Another positive development sees the government doling out $7.5 billion to install fast chargers along major highways in every state. According to the U.S. Department of Energy’s Alternative Fuels Data Center, there are currently just over 47,000 public EV charging stations in the U.S.
That number can be broken down into 41,000 Level 2 stations with over 91,000 charging ports. But most importantly, only around 6,000 of those locations are DC Fast Charging stations with some 23,000 charging ports. As you can see, while the U.S. has a growing number of public EV charging ports, they are predominantly Level 2 ports that are not capable of fast charging.
To meet the growing EV popularization, automakers are ramping up EV production, including family SUVs like General Motors’ $30,000 electric Chevrolet Equinox. Of equal significance will be the launching of GM’s Ultifi early next year, its end-to-end vehicle software platform that promises OTA software updates, cloud connectivity and vehicle-to-everything communication. Ultifi will be the place where drivers can purchase apps, services and features — it’s an example of how automakers are increasingly trying to personalize vehicles to the individual’s needs.
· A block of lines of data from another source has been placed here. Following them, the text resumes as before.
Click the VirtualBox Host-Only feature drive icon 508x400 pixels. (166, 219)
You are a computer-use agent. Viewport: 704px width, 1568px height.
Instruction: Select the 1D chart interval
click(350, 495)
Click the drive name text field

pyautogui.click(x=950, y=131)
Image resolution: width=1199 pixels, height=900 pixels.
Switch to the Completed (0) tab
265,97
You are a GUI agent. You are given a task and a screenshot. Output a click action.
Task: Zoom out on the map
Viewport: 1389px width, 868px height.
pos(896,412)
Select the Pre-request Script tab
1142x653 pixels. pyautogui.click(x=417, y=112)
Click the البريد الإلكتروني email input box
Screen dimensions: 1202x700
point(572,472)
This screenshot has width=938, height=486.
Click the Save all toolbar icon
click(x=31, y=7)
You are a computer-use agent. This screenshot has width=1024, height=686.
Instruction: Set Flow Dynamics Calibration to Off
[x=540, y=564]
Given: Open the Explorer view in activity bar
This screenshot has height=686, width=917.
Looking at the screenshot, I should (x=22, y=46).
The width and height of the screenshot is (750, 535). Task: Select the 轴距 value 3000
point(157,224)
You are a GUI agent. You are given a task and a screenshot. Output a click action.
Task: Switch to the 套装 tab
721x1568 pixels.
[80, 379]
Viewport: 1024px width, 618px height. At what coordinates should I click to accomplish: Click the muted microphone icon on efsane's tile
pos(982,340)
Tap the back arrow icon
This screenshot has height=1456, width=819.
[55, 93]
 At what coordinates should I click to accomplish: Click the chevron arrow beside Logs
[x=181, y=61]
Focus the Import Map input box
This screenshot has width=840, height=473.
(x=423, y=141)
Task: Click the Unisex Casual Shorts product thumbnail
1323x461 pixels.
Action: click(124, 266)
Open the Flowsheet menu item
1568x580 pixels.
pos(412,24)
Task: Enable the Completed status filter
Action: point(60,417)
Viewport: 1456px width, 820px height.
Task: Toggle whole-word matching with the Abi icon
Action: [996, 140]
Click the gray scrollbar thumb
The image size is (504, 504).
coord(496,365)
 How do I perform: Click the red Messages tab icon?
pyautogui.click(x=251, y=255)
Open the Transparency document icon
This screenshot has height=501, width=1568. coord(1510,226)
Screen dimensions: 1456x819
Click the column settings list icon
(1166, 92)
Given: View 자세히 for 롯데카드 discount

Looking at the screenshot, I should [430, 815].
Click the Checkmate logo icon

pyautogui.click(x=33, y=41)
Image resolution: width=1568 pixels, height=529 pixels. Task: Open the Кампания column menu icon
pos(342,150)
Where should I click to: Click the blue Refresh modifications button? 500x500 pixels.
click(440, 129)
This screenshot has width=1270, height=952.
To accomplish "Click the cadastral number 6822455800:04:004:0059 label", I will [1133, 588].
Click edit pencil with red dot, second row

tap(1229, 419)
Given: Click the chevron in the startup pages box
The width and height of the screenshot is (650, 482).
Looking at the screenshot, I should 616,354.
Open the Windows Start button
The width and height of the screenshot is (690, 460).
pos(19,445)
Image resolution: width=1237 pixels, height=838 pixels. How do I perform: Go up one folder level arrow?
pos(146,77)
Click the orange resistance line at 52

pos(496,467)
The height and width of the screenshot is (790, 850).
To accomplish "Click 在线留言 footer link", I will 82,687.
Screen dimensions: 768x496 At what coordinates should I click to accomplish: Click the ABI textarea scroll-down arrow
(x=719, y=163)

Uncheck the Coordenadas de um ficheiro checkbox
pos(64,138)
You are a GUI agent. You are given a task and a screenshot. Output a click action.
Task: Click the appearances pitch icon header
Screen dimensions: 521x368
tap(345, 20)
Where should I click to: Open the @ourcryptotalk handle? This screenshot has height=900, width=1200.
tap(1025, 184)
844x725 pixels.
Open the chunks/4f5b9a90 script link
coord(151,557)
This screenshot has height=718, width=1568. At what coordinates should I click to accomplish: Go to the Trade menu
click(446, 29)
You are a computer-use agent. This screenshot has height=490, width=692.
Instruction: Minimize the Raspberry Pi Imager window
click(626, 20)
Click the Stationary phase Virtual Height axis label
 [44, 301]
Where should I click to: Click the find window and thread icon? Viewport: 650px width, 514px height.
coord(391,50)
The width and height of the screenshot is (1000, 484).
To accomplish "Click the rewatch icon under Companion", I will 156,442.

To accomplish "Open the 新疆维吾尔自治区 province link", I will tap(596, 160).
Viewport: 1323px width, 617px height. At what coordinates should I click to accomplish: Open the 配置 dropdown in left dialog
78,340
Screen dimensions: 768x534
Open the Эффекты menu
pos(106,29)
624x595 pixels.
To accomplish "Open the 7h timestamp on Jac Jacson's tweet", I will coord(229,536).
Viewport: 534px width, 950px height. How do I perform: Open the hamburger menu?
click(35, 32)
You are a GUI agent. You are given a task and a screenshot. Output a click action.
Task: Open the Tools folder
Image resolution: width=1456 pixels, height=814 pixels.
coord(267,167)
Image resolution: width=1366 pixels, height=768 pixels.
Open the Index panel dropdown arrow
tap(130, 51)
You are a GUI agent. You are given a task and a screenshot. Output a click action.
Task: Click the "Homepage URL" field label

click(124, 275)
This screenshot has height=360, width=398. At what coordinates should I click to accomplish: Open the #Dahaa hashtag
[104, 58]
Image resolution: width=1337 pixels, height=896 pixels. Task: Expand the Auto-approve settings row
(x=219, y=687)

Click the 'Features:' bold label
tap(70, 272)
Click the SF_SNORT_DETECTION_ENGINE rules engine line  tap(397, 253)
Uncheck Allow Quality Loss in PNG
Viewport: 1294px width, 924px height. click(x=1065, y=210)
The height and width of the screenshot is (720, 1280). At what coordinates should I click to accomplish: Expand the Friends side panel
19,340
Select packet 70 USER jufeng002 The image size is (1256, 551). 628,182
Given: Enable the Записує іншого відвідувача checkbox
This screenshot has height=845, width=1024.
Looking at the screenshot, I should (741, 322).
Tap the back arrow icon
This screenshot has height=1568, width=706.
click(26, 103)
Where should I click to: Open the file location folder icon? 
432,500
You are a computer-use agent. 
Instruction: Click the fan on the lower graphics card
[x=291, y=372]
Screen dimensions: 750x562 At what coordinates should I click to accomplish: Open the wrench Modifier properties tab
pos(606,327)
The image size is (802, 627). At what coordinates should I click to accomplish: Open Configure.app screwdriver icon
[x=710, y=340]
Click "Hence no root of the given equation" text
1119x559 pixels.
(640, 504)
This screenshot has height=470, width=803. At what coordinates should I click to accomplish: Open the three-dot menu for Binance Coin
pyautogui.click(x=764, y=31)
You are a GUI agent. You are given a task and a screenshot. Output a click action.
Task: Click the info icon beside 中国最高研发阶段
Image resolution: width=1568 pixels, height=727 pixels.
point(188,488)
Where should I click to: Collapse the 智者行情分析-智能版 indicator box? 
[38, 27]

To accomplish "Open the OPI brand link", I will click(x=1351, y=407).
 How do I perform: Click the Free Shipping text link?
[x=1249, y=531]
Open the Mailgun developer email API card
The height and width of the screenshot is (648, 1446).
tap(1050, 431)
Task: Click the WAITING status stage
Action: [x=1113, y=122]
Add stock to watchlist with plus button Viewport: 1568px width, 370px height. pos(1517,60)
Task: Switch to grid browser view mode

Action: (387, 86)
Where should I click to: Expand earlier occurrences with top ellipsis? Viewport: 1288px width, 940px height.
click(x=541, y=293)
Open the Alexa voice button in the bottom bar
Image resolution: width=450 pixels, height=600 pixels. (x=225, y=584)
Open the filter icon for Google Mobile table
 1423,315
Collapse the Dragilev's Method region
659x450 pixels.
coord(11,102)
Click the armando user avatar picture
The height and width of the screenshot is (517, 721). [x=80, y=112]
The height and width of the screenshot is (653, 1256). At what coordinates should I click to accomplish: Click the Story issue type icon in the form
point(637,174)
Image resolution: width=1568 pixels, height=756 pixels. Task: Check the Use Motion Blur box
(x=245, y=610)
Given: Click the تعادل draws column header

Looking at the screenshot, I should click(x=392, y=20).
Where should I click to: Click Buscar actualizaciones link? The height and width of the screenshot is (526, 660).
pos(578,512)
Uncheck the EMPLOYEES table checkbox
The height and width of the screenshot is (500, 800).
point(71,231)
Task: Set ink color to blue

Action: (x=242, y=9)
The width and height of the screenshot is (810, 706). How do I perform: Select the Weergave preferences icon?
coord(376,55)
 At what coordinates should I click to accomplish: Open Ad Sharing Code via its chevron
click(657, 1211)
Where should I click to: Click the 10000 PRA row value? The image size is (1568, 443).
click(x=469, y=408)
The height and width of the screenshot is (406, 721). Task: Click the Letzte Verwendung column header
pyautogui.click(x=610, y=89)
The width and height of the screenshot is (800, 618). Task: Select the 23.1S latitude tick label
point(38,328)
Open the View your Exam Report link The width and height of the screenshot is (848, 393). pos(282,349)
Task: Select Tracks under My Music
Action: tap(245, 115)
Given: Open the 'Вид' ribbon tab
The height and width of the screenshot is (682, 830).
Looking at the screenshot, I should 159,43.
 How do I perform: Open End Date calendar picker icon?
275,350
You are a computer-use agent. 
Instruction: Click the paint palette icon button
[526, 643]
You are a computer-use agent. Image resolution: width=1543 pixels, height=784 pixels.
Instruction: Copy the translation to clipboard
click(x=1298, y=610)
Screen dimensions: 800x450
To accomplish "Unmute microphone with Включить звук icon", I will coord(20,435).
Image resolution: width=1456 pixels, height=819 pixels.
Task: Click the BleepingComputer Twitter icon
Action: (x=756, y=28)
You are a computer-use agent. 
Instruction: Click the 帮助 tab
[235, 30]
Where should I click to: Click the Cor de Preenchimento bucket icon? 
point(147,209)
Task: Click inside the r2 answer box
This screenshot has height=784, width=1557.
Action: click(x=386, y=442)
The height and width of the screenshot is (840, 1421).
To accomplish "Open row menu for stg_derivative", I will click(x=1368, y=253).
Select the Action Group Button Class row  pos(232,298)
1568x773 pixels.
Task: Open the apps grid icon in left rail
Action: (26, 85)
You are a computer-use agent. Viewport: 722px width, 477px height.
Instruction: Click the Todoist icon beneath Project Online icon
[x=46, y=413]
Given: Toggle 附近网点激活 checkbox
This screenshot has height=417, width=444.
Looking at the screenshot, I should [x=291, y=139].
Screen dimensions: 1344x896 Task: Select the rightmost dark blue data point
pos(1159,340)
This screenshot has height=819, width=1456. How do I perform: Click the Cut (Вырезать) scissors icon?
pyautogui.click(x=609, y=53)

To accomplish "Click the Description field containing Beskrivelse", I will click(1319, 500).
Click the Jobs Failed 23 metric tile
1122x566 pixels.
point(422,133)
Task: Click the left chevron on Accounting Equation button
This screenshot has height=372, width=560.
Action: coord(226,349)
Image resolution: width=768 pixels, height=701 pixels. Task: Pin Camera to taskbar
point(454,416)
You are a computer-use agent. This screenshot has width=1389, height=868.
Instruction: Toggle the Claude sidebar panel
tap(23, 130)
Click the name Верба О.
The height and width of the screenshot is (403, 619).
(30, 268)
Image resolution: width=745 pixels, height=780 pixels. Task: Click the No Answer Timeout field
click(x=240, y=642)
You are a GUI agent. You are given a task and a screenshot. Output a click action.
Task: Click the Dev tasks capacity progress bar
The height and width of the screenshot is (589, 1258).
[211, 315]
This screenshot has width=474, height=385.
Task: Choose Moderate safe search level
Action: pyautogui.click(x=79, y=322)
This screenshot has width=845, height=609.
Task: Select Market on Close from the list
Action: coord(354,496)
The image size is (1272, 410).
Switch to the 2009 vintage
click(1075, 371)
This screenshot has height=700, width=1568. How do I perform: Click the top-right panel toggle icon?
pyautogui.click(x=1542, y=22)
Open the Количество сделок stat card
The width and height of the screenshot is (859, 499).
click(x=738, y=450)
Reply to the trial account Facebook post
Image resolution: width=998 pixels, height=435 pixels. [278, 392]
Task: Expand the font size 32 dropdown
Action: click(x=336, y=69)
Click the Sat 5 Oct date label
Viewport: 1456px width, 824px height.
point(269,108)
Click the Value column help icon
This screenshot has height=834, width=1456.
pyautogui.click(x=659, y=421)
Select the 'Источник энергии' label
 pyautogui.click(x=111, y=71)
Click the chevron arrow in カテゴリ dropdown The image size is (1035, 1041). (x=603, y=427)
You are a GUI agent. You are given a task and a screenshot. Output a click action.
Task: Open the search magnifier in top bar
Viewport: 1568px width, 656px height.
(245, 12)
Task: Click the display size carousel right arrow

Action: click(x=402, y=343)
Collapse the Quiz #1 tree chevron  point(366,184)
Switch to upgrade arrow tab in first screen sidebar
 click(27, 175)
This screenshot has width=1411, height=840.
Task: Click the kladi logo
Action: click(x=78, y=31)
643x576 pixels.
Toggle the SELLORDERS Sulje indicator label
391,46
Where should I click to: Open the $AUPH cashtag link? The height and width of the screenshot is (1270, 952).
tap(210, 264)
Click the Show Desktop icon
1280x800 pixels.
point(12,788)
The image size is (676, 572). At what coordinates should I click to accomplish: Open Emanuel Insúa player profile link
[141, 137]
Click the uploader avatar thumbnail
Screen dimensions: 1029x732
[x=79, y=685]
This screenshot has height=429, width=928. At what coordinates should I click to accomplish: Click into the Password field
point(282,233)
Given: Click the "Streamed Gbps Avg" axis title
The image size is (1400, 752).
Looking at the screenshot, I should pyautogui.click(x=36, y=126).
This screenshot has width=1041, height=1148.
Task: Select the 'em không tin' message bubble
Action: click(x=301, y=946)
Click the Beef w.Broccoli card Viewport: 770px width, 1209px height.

In addition to GM’s tech, we can also expect to see EV launches including the Lexus RZ, Audi A6 e-tron, Mercedes Benz EQE, BMW iX1 and i7, Fisker Ocean, Jeep Wrangler EV and Avenger, Lucid Air Sapphire, Cadillac Lyriq, GMC Hummer EV SUV, DeLorean Alpha5, Faraday Future FF91, Kia EV9, Hyundai Ioniq 6, Genesis G80 Electrified, Polestar 3, VW ID.7, Lotus Eletre, Vinfast VF8, Rolls Royce Spectre as well as a new Ford medium-sized crossover. And China’s BYD and Xpeng also plan to introduce their first EVs to the U.S. by the end of 2023 as well.
But with the Cybertruck and then the Roadster to come out in quick succession, expect Tesla to remain the EV leader, but its market share will fall in 2023 as more players enter the market.
It’s true that there will be more EV choices this year than ever before, but they’ll still account for only about 12% of total vehicle sales, according to J.D. Power’s 2023 forecast. And while pretty much every carmaker will offer at least one electric car by summer, and, depending on the car you choose, you will get access to a tax credit, one crucial aspect is the sizable investment in America’s charging infrastructure. That’s why the government’s $7.5b investment in fast charging stations will be critical in advancing the EV cause.